Configuring an iPhone to be primarily a voice controlled phone.
A family member, with failing sight and unsteady hands, needs a mobile phone. Full voice control is needed. Phones on the market for this don't do the complete job. They require either good vision, or steady hands. If I could disable haptics while keeping voice commands (Siri or Voice Control) available, that would be ideal. Obviously, it would still be necessary to be able to take the phone out of voice-only mode so it could be maintained by other family members, but then easily set back into voice-only mode.
Guided access would seem to be a good option as it does make it possible to turn off the haptics, but voice control appears to be automatically disabled, too (tested on both an 11 and 12 iPhone with Ios 16.1). Also, it would make messaging inaccessible, since it locks the interface to a single app. He would have to exit Guided Access, start the message app and then restart Guided Access. His haptic control is not good enough to enter the Guided Access passcode. (Voice control custom commands can't do this either.
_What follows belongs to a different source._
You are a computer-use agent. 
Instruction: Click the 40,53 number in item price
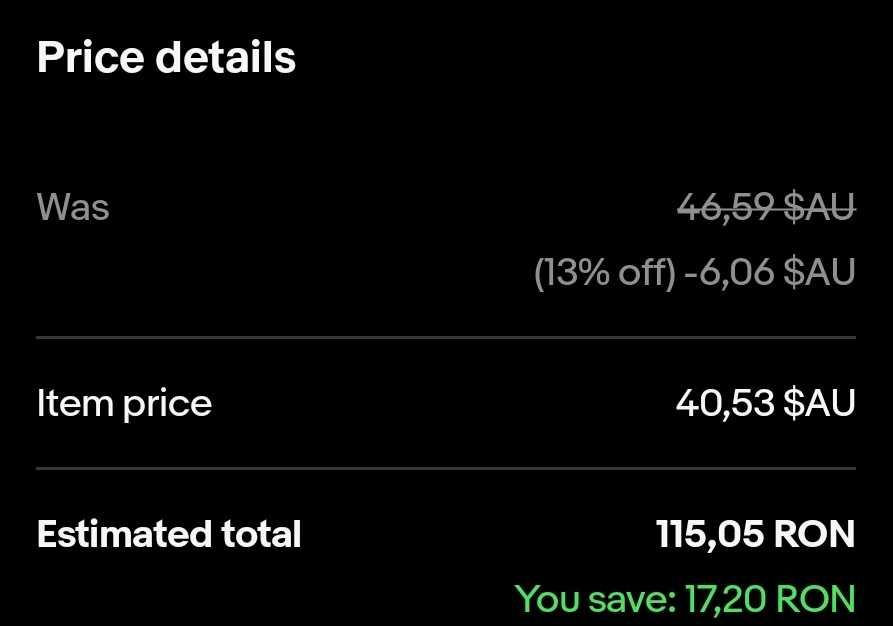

As the passcode dialog doesn't respond to either spoken or gesture commands, only physical taps.)
There are some piecemeal configs I have found, like preventing the side button from hanging up, but there is no full solution. Short of reversing the case so it's over the screen and physically disabling the volume buttons, I'm not sure what to do.
Am I missing something?
Can Apple look at this as an accessibility use case and design a solution for it?